[Start of Attachment]
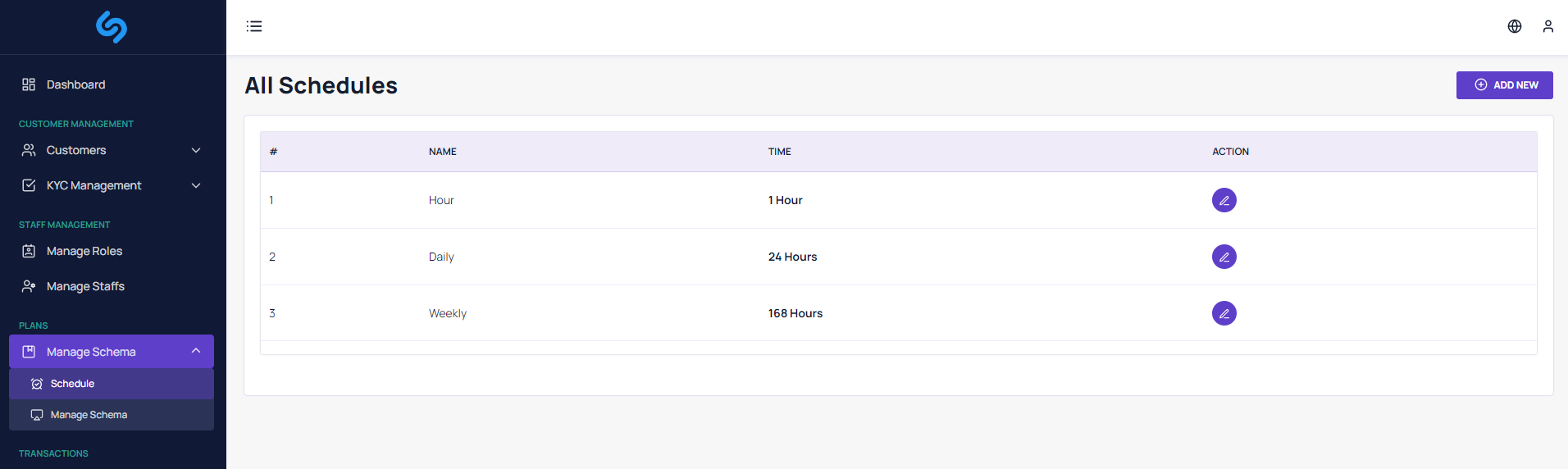Toggle the sidebar menu list icon

tap(254, 26)
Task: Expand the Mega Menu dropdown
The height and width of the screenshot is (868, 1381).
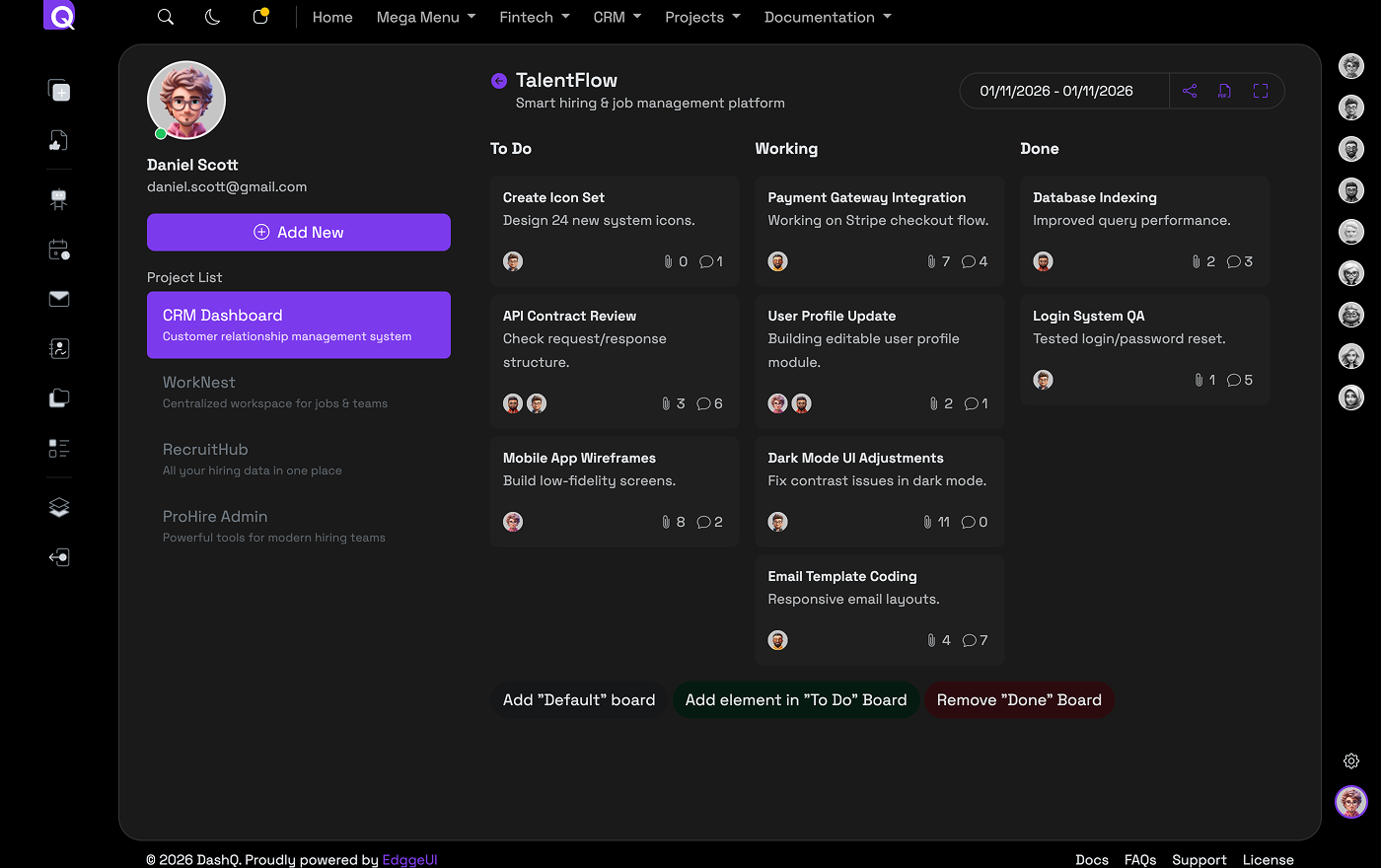Action: (418, 17)
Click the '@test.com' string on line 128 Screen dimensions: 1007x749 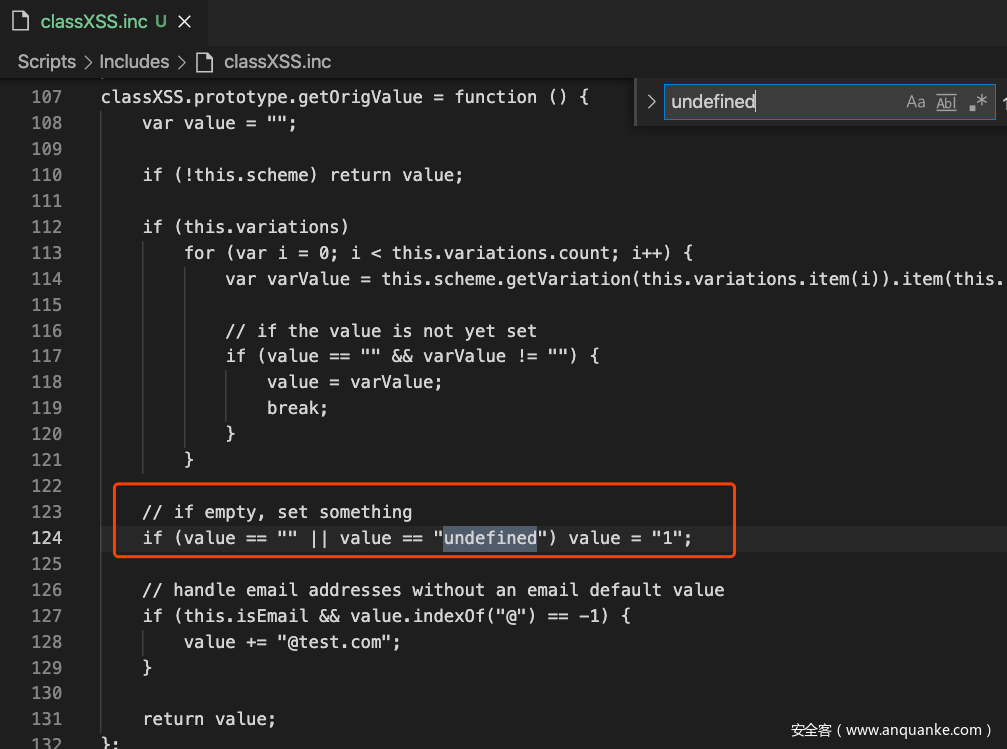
[End of Attachment]
→ Work item
Lines from the one with "Task: Expand the Mega Menu dropdown" through the final line of the records are the whole answer; print them exactly, minus any pictures.

→ Task response
Task: Expand the Mega Menu dropdown
The height and width of the screenshot is (868, 1381).
Action: (418, 17)
Click the '@test.com' string on line 128 Screen dimensions: 1007x749 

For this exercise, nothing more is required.